━━ INPUT DATA ━━

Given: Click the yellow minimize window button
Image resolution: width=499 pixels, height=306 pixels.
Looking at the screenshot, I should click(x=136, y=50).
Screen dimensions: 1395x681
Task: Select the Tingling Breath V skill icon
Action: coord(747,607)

━━━

EXERCISE OBJECTIVE: The records shown above should be given again word for word.

RESPONSE:
Given: Click the yellow minimize window button
Image resolution: width=499 pixels, height=306 pixels.
Looking at the screenshot, I should click(x=136, y=50).
Screen dimensions: 1395x681
Task: Select the Tingling Breath V skill icon
Action: coord(747,607)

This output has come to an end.